Молли смешалась на секунду, но тут же сказала:

— Я уверена, они ему что-то навязали обманом. Я много раз слышала про то, как торговцы в больших городах постоянно обманывают молодых.

— Ты такое чудесное дитя! — сказала миссис Хэмли, утешенная этой пылкой защитой, как ни невежественна и несуразна она была.

— А кроме того, — продолжала Молли, — кто-то, должно быть, действовал неправедно от имени Осборна, то есть, я хочу сказать, мистера Осборна Хэмли; я иногда случайно говорю «Осборн», но всегда думаю о нем как о мистере Осборне…

— Не важно, как ты его называешь, Молли, главное — говори дальше. Мне вроде бы становится лучше, когда я слушаю, как ты пытаешься дать мне надежду. Сквайру все время было так горько и неприятно, а тут какие-то незнакомые люди появляются в окрестностях, расспрашивают арендаторов, ворчат по поводу последней рубки леса, словно рассчитывают на смерть сквайра.

— Вот об этом-то я и собиралась сказать. Разве это не показывает, что они скверные люди? И разве скверные люди посовестятся что-то навязать ему обманом, лгать от его имени и погубить его?

— А ты не замечаешь, что лишь представляешь его бесхарактерным вместо безнравственного?
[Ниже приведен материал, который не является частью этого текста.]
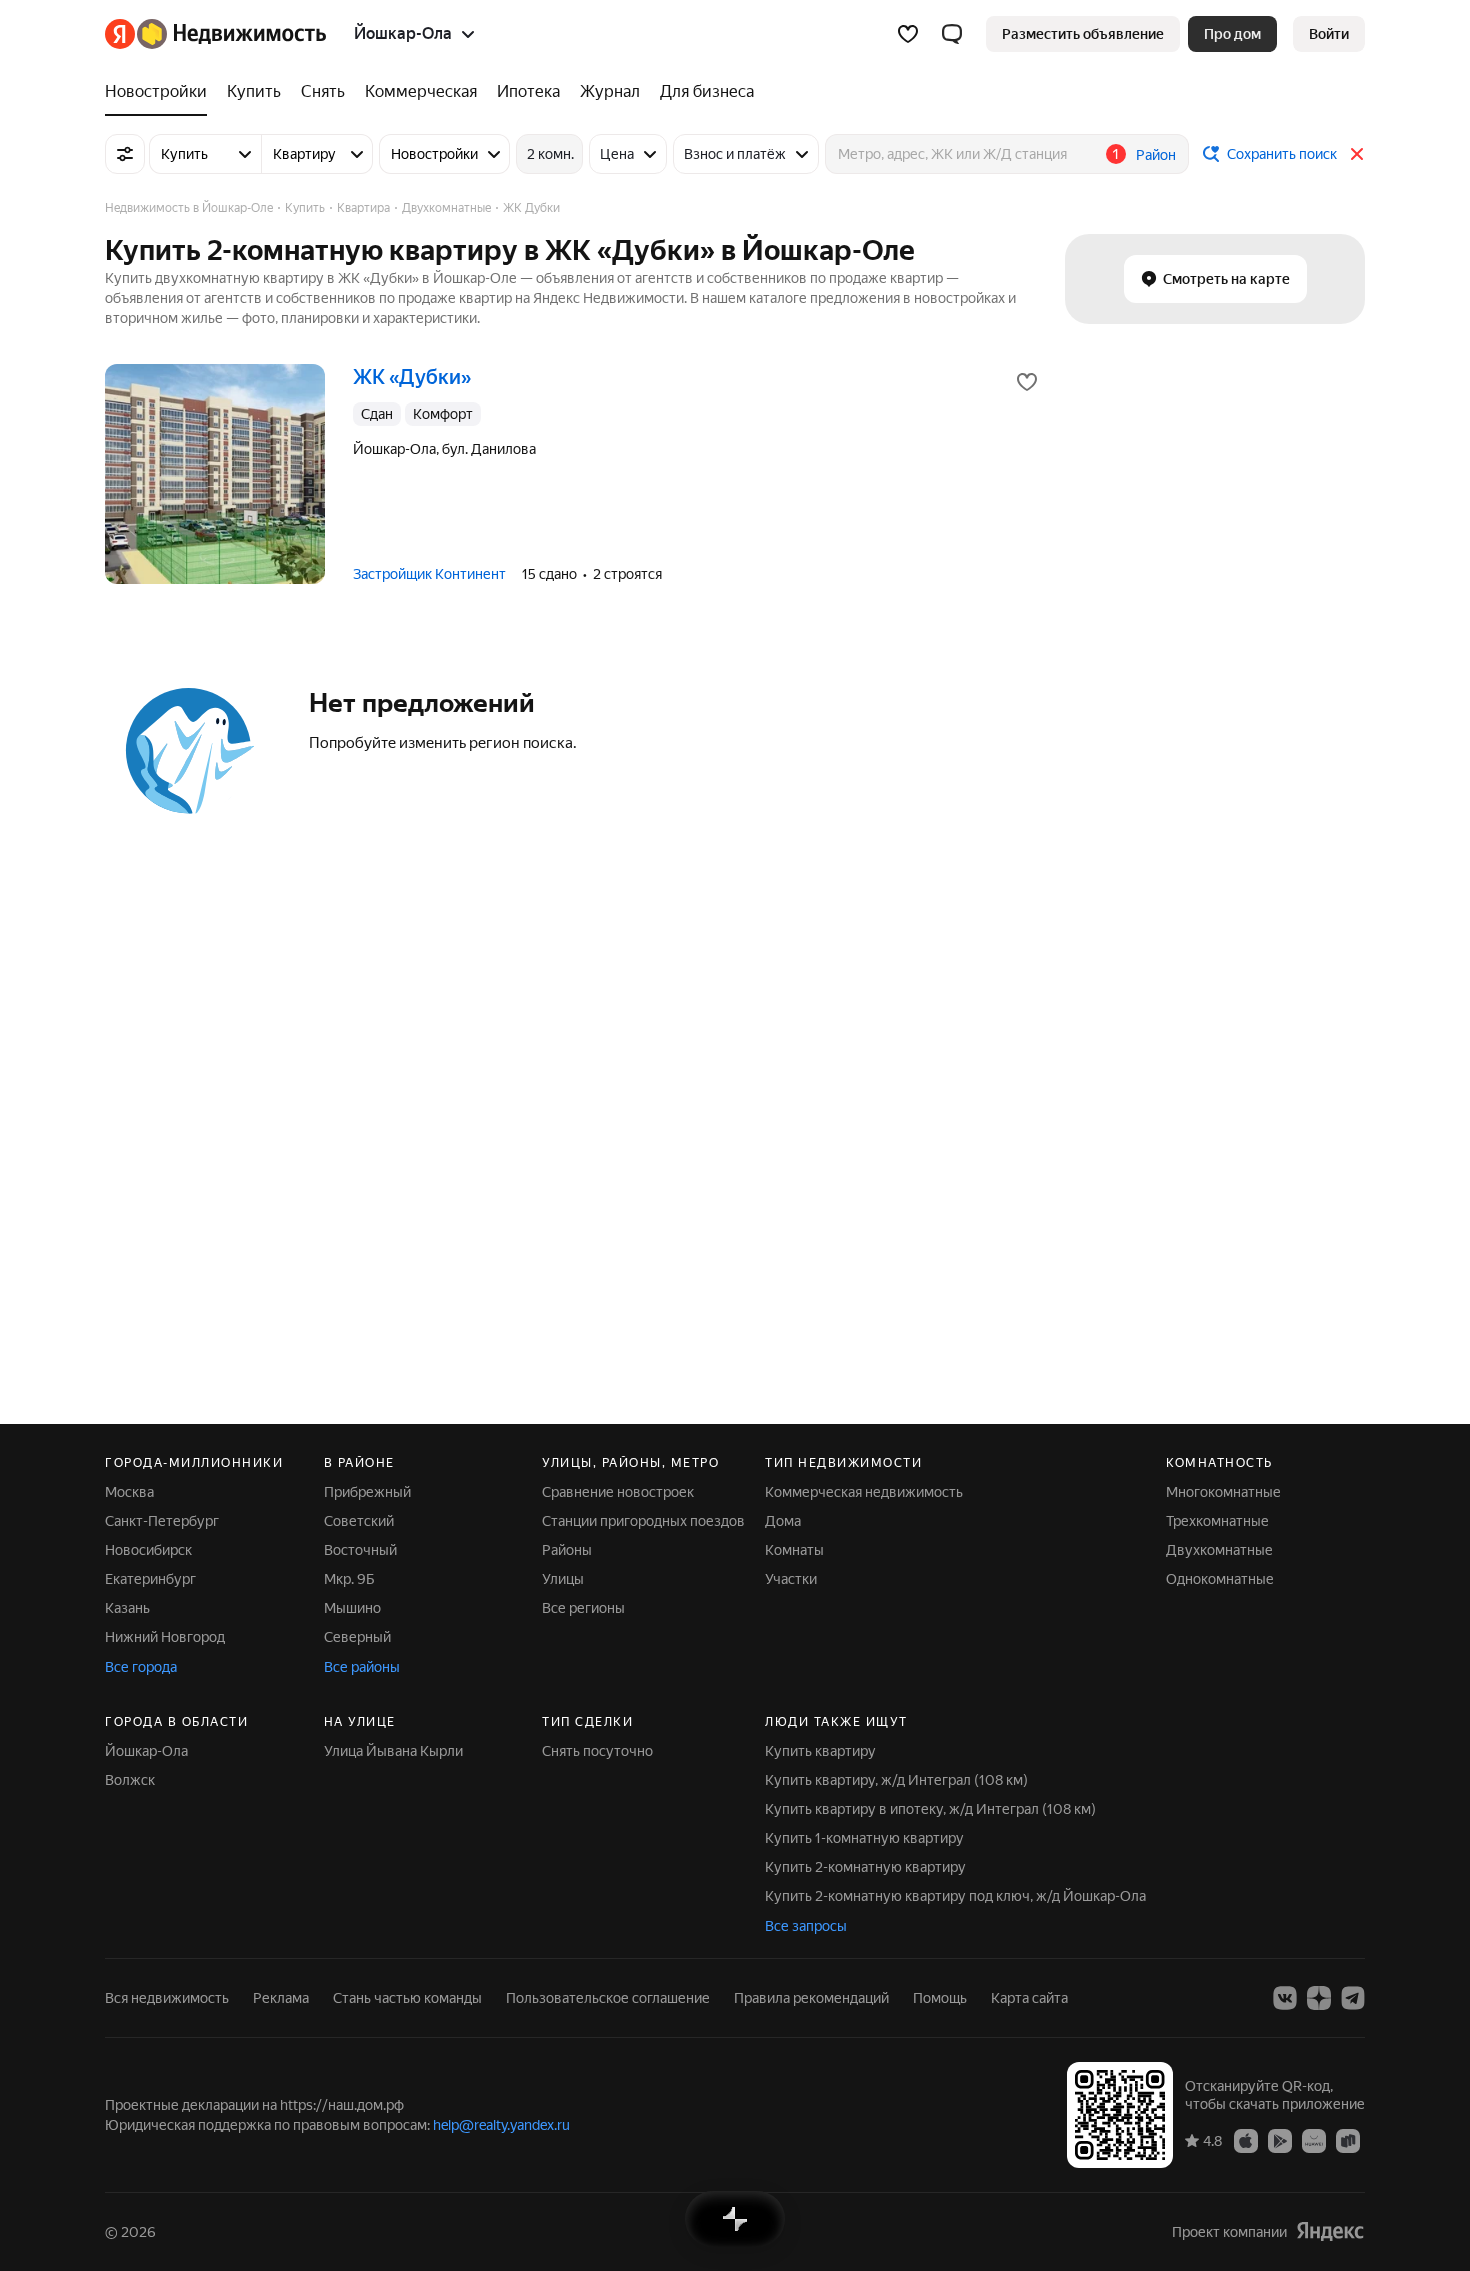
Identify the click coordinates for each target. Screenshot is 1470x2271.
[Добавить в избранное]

— Да, может быть. Но я не думаю, что он бесхарактерный. Вы сами знаете, дорогая миссис Хэмли, какой он на самом деле умный. А кроме того, я считаю, что лучше бы он был бесхарактерным, чем безнравственным. Бесхарактерные люди могут сразу оказаться сильными на небесах, когда они все увидят совсем ясно, но я не думаю, что безнравственные люди так сразу превратятся в добродетельных.

— Я думаю, что я была очень бесхарактерной, Молли, — сказала миссис Хэмли, ласково гладя локоны девушки. — Я сотворила себе такого кумира из моего красивого Осборна, а у него оказались глиняные ноги, слишком слабые, чтобы твердо стоять на земле. И это еще если не судить его слишком строго!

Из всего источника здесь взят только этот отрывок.